Italy and Germany Are Losing Football’s New Economic Arms Race
Italy and Germany are facing a problem that goes far beyond national team performance. What is emerging instead is an economic warning sign about the future competitiveness of two of Europe’s biggest football industries.
According to analysis from Off The Pitch, Serie A clubs now account for just five of the world’s 100 most valuable players, while Bundesliga clubs account for eight.
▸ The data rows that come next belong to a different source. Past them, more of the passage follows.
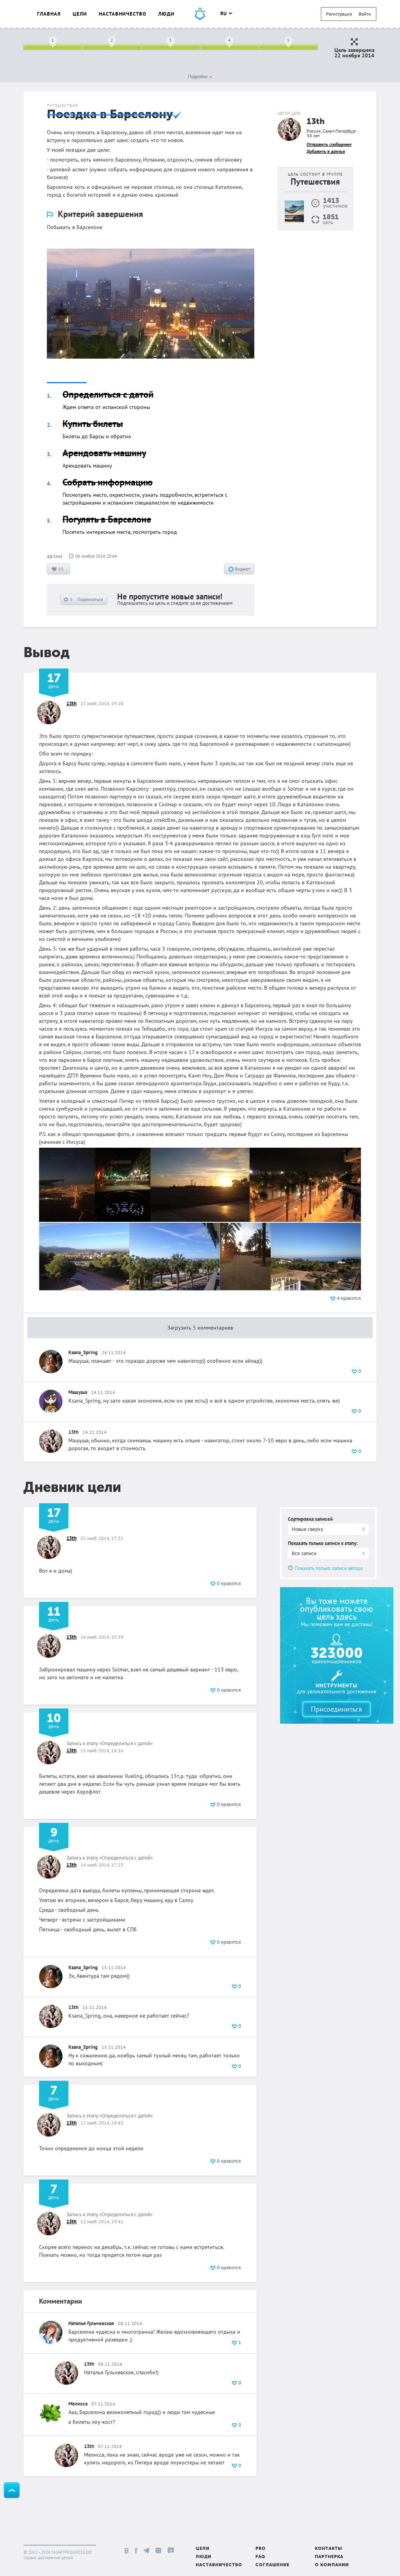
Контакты (328, 2548)
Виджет (242, 569)
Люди (166, 14)
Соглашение (272, 2565)
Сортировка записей (310, 1519)
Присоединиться (336, 1709)
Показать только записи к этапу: (323, 1543)
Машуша (77, 1392)
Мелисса (78, 2403)
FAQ (260, 2557)
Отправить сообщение (329, 144)
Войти (365, 14)
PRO (260, 2548)
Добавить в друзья (326, 151)
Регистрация (339, 14)
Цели (80, 14)
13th (316, 122)
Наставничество (122, 14)
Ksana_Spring (83, 1352)
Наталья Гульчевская (91, 2323)
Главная (49, 14)
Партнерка (329, 2557)
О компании (332, 2565)
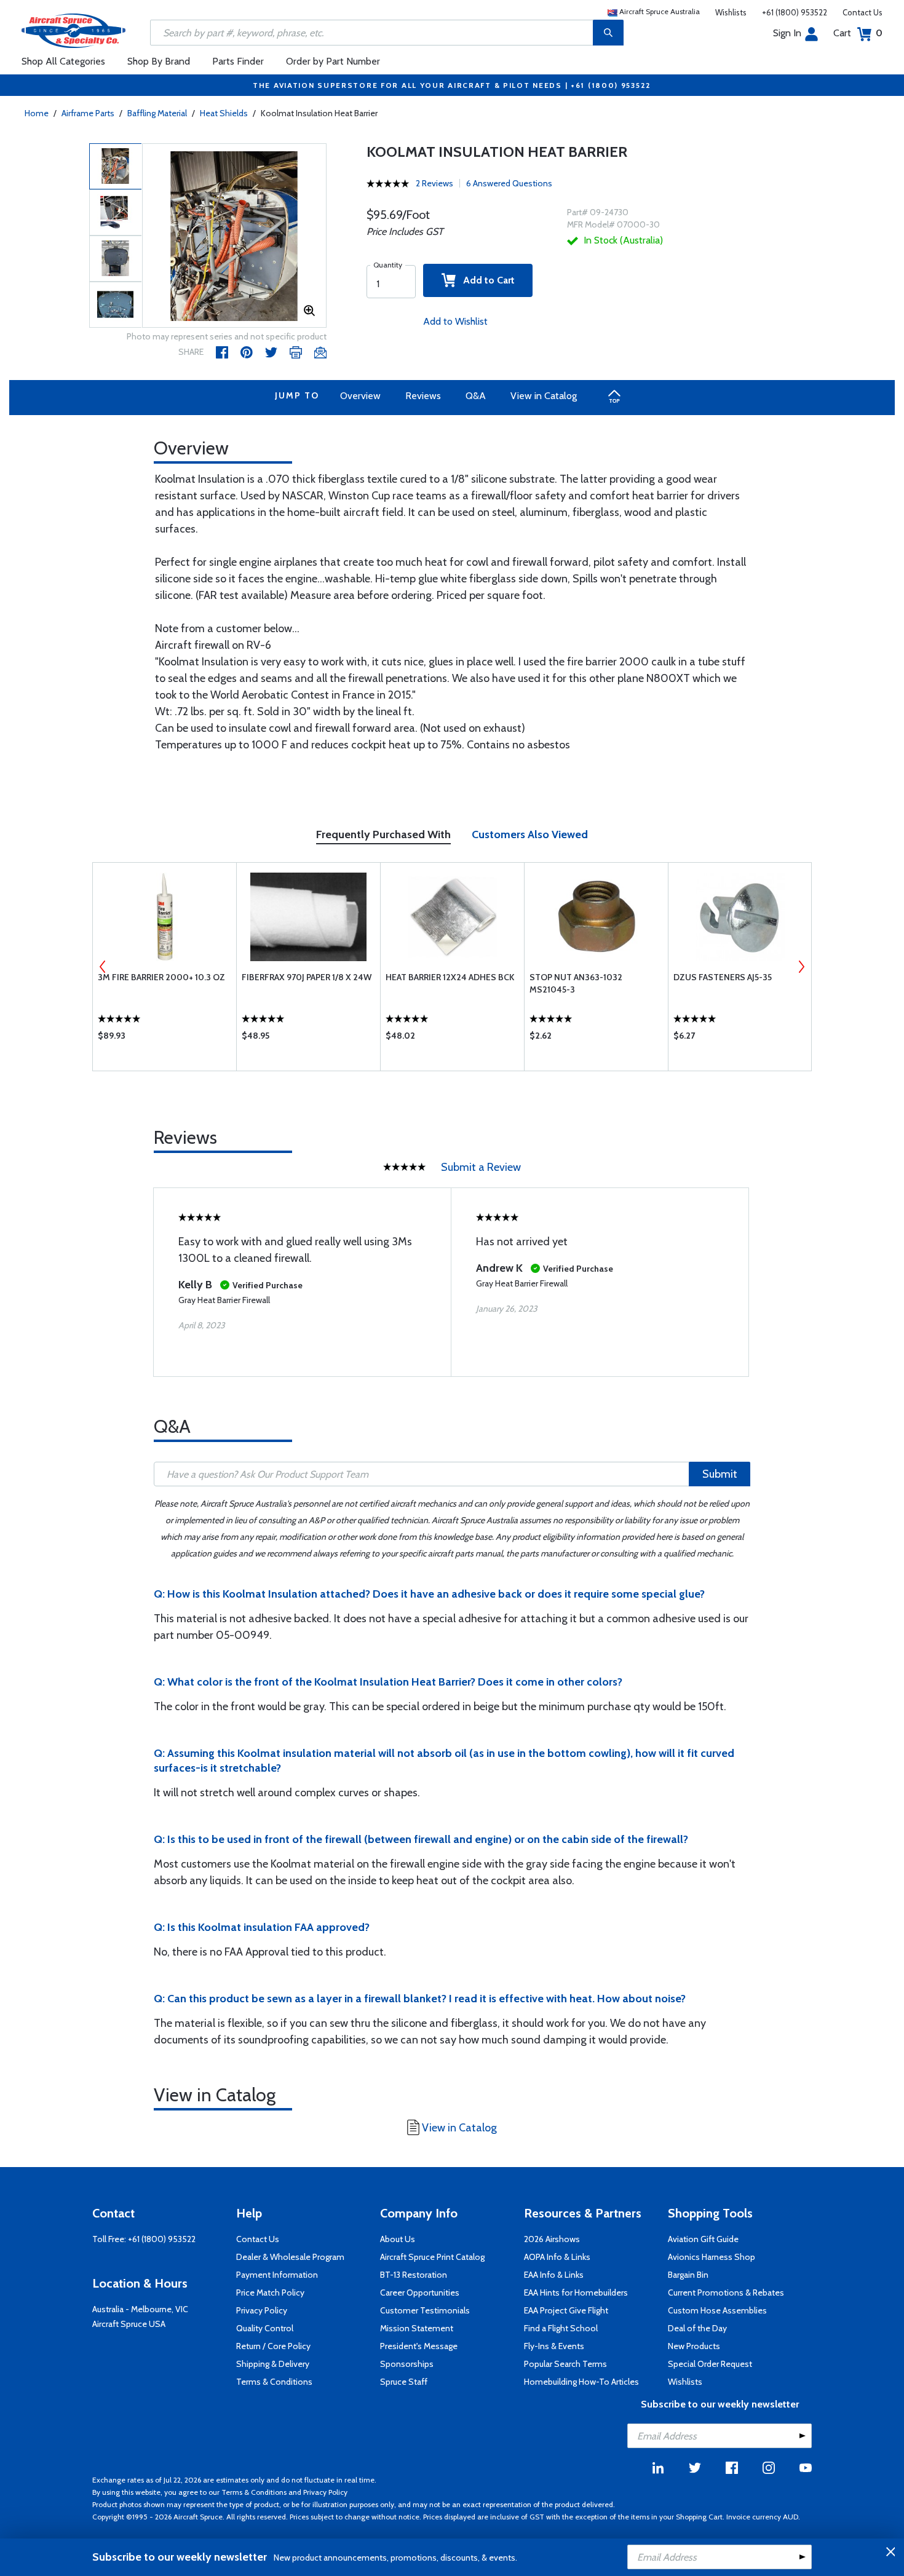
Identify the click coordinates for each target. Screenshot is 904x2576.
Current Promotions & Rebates (726, 2292)
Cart (857, 33)
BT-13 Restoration (413, 2274)
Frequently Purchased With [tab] (383, 834)
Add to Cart (485, 280)
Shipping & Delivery (272, 2363)
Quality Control (264, 2328)
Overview (360, 396)
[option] (234, 236)
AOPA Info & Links (557, 2256)
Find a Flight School (561, 2328)
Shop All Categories (63, 61)
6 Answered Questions (509, 183)
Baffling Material (157, 113)
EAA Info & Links (554, 2274)
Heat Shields (224, 113)
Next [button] (801, 967)
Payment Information (277, 2274)
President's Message (419, 2346)
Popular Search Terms (565, 2363)
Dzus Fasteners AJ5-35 (722, 977)
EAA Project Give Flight (566, 2310)
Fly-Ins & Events (554, 2346)
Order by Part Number (333, 61)
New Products (694, 2346)
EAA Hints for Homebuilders (576, 2292)
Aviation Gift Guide (703, 2239)
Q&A (476, 396)
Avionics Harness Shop (711, 2256)
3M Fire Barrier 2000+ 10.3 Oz (161, 977)
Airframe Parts (87, 113)
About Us (397, 2239)
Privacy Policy (261, 2310)
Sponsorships (407, 2363)
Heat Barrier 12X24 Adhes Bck (450, 977)
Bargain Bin (688, 2274)
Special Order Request (710, 2363)
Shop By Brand (158, 61)
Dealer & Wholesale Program (290, 2256)
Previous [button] (102, 967)
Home (37, 113)
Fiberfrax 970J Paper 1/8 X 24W (306, 977)
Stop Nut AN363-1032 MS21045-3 (575, 983)
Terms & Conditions (274, 2381)
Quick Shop (164, 1038)
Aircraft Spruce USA (128, 2323)
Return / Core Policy (273, 2346)
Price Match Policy (270, 2292)
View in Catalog (543, 396)
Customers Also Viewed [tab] (530, 834)
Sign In (787, 33)
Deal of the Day (697, 2328)
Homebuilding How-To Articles (581, 2381)
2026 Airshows (552, 2239)
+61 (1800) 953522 (794, 12)
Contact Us (862, 12)
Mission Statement (416, 2328)
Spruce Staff (403, 2381)
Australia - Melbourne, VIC (140, 2309)
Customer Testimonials (425, 2310)
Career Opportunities (419, 2292)
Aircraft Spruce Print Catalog (432, 2256)
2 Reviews (434, 183)
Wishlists (731, 12)
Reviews (423, 396)
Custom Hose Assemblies (717, 2310)
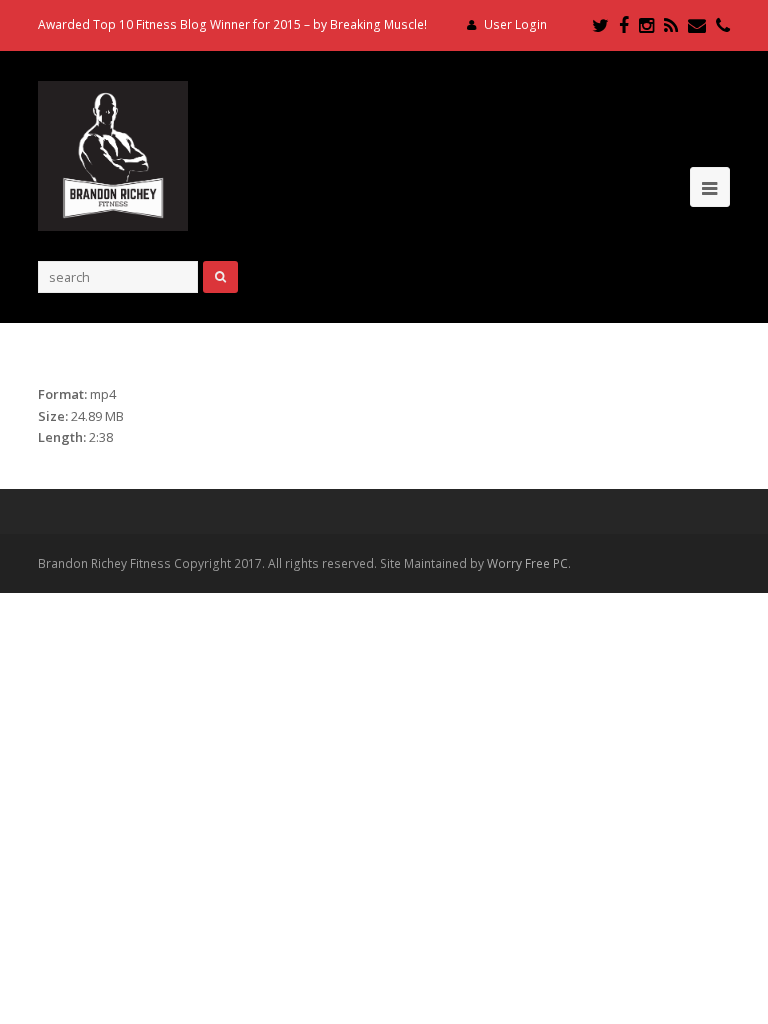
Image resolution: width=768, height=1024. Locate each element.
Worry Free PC (527, 563)
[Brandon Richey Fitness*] (113, 154)
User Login (515, 24)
The Premier League alone represents 57 of those players, a dramatic increase from 45 in 2022.
That matters because elite player production has become one of football’s most important economic indicators. The clubs and leagues that consistently create globally valuable talent generate stronger transfer revenues, attract larger sponsorship deals, build more international relevance and maintain greater leverage in media rights negotiations. In modern football, player value is not simply a sporting metric. It is a proxy for economic power.
For Germany and Italy, the concern is structural. Both countries still possess enormous football heritage, strong fan cultures and globally recognised clubs. But beneath that surface, the underlying economics are weakening.
In Italy, the federation has already publicly acknowledged the scale of the problem. The FIGC’s latest official football report revealed that Italian professional football continues to lose more than €730 million per year collectively, while clubs accumulated combined Covid era losses of €3.6 billion. Total debt across the professional pyramid stands at roughly €5.5 billion.
The report also highlighted a growing infrastructure deficit. Italy is no longer among Europe’s leading countries for stadium modernisation, despite football economies of lower international standing investing more aggressively in facilities. The federation additionally criticised governance fragmentation and the oversized nature of the professional pyramid, with Italy operating 97 professional clubs, one of the highest totals in world football.
Perhaps most significantly, the FIGC directly linked recent regulatory changes to declining youth development outcomes. Federation leadership argued that reforms to sporting labour laws weakened incentives for clubs to invest in academies and player formation.
This is where the business implications become particularly interesting.
Italian football increasingly appears trapped in a cycle where weak commercial revenues force clubs to prioritise player trading. That creates an incentive to recruit and flip internationally marketable talent rather than invest patiently in domestic player development. One LinkedIn analysis from football finance circles described foreign player recruitment as “the only reliable way to generate profit” for many Italian clubs.
The consequence is that Italy risks losing something economically invaluable: identity driven talent production. Historically, Italian football exported not just clubs and trophies, but archetypes. Defenders, playmakers, tacticians and world class stars formed part of Serie A’s global brand. If that pipeline weakens permanently, the league’s international distinctiveness weakens alongside it.
Germany’s challenge is slightly different. The Bundesliga remains commercially healthier than Serie A, but concerns are growing that Germany’s post 2014 development model has stalled at the elite level. The DFL has already responded with new U21 competition reforms aimed at improving the transition between academy football and senior football.
The issue is not necessarily the quantity of players being developed. Germany still produces technically strong professionals at scale. The concern is whether the system is still producing enough globally marketable superstars capable of driving international fan growth and commercial relevance.
That distinction matters because football’s economy increasingly rewards star concentration. A small number of globally recognisable players now disproportionately influence sponsorship activation, social media growth, merchandising and broadcast attention. England and France have become exceptionally effective at industrialising this process.
France has effectively positioned itself as football’s leading export nation. England meanwhile has combined elite academy investment with overwhelming financial power, allowing Premier League clubs to both produce and retain talent. Germany and Italy now sit awkwardly in between. They are too large historically to become pure feeder systems, but increasingly vulnerable economically to wealthier leagues extracting their best talent.
This could have major long term implications for both football economies.
If the concentration of elite talent continues accelerating toward England and a handful of super clubs, Serie A and the Bundesliga may increasingly become development ecosystems rather than destination leagues. That would likely suppress future international media rights growth and reduce global commercial appeal over time.
It may also force strategic change. Italy’s current FIGC presidential campaigns are already centred around youth incentives, governance reform, stadium modernisation and league restructuring. Proposed reforms include reducing the number of professional clubs and increasing incentives for domestic young players.
In Germany, expect continued investment in player transition structures, second teams and pathway optimisation. The Bundesliga understands that maintaining its reputation as a talent producing league is central to its business model.
The deeper question is whether football is entering an era where talent concentration mirrors wider economic concentration across global sport. The Premier League’s financial gravity may now be so powerful that even historically dominant football nations struggle to compete for the game’s most valuable assets.
That would represent a profound shift in European football’s balance of power. Not just competitively, but economically.